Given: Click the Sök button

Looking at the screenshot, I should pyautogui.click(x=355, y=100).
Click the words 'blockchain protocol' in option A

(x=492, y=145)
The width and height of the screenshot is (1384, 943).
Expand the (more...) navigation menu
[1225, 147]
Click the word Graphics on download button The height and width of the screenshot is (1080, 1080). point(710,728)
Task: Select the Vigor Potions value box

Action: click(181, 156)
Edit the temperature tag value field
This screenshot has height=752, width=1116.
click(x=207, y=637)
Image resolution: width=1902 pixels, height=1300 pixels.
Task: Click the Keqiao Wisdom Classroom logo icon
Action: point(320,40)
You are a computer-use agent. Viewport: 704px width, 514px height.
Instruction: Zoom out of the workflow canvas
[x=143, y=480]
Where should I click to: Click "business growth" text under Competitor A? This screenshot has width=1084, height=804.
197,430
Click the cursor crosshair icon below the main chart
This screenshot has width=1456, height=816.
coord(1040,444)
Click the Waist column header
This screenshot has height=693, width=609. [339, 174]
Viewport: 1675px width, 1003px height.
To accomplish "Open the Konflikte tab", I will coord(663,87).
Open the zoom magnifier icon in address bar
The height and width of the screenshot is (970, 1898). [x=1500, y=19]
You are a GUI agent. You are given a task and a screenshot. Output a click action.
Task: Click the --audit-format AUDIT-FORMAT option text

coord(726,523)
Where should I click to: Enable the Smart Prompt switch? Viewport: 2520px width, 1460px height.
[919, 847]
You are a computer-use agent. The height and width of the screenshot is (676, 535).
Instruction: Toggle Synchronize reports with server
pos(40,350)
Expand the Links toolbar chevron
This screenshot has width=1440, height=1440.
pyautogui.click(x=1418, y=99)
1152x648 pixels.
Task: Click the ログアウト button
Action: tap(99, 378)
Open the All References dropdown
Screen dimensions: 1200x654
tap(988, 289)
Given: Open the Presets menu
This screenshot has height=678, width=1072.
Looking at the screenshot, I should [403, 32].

********

What to do: Pull out the lines above in which the word "computer" appears.

Solution to this task:
You are a computer-use agent. Viewport: 704px width, 514px height.
You are a computer-use agent. The height and width of the screenshot is (676, 535).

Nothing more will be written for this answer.